--- TASK LIST ---
1. In the mailing list message about running Oracle on VMware, what does Oracle reserve the right to ask a customer to do when an issue arises with databases running on VMware?
2. Reproduce word for word the part of the mailing list message about running Oracle on VMware from "On Fri, Apr" to "not for production.".

--- TEXT PROVIDED ---
—————

Re: Anyone Running Oracle on VMWare?

  • From: Thomas Roach <troach@xxxxxxxxx>
  • To: pioro1@xxxxxxxxx
  • Date: Fri, 16 Apr 2010 12:00:37 -0400

One of the other options to consider is from a support standpoint. Oracle
does not "officially" support VMWARE. if you encounter an issue with your
Databases running on VMWARE, Oracle reserves the right to ask you to
recreate the issue on a physical environment that is supported. I have only
seen this in instances where it was a new issue they had not seen and needed
to file a bug to get it fixed, but it "can happen" so beware.

On Fri, Apr 16, 2010 at 11:07 AM, Marcin Przepiorowski <pioro1@xxxxxxxxx>wrote:

> Hi,
>
> If you are going to use VMotion as far as I know you have to use VM
> datastore which is a
> kind of cluster file system. I have a lot of performance issues in
> relation to run Oracle on one physical box (part of VM cluster) and
> then migrate using VMotion to next one. From time to time
> I have problem even with start other VM's when VMotion was in progress
> due to problem with accessing data store.
>
> VMware is a good solution for test/dev not for production.

—————

--- GIVEN INFORMATION ---
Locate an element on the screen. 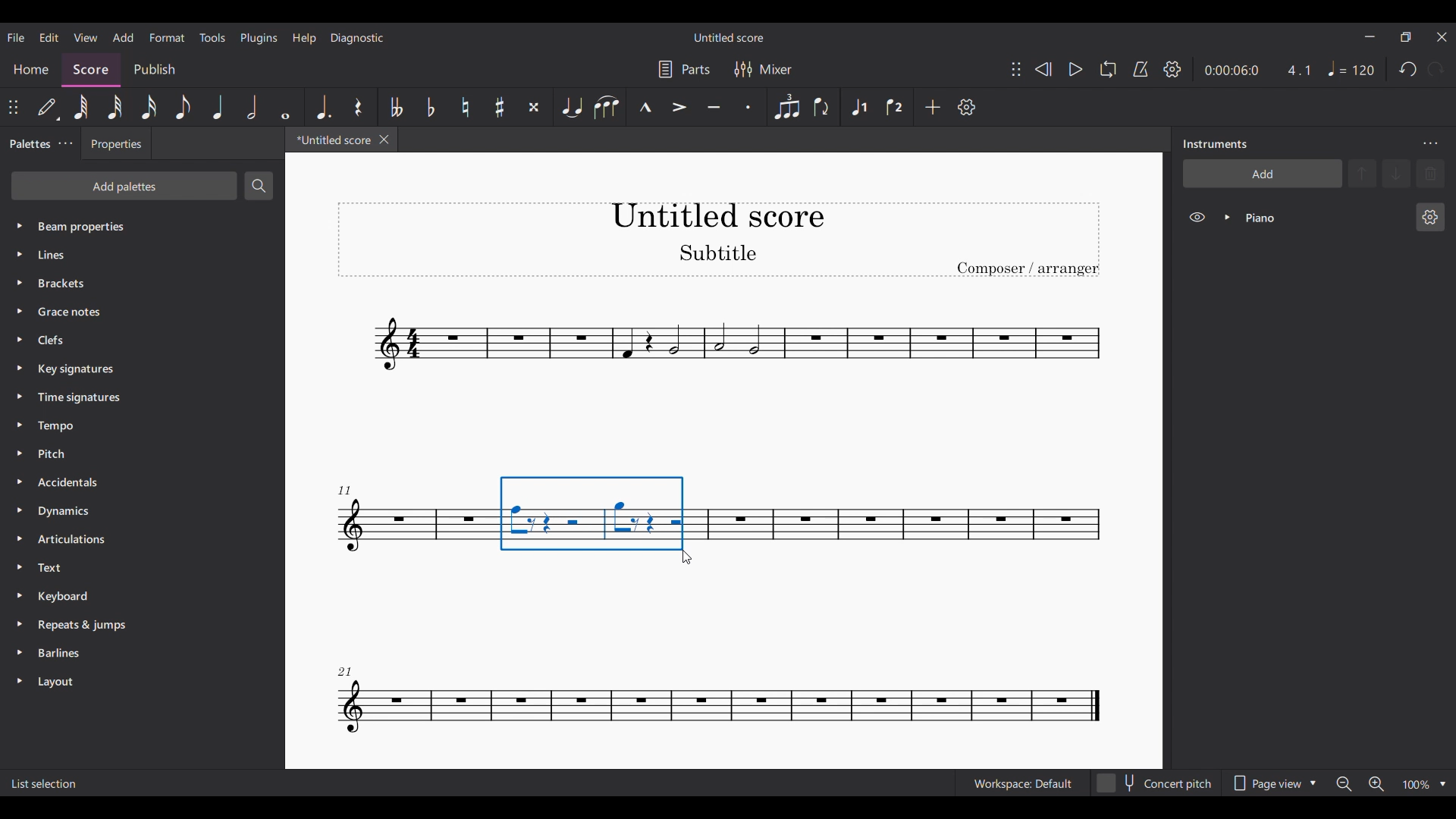  Concert pitch is located at coordinates (1155, 780).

—————

--- SOLUTIONS TO EACH TASK ---
1. Recreate the issue on a supported physical environment.

2.
On Fri, Apr 16, 2010 at 11:07 AM, Marcin Przepiorowski <pioro1@xxxxxxxxx>wrote:

> Hi,
>
> If you are going to use VMotion as far as I know you have to use VM
> datastore which is a
> kind of cluster file system. I have a lot of performance issues in
> relation to run Oracle on one physical box (part of VM cluster) and
> then migrate using VMotion to next one. From time to time
> I have problem even with start other VM's when VMotion was in progress
> due to problem with accessing data store.
>
> VMware is a good solution for test/dev not for production.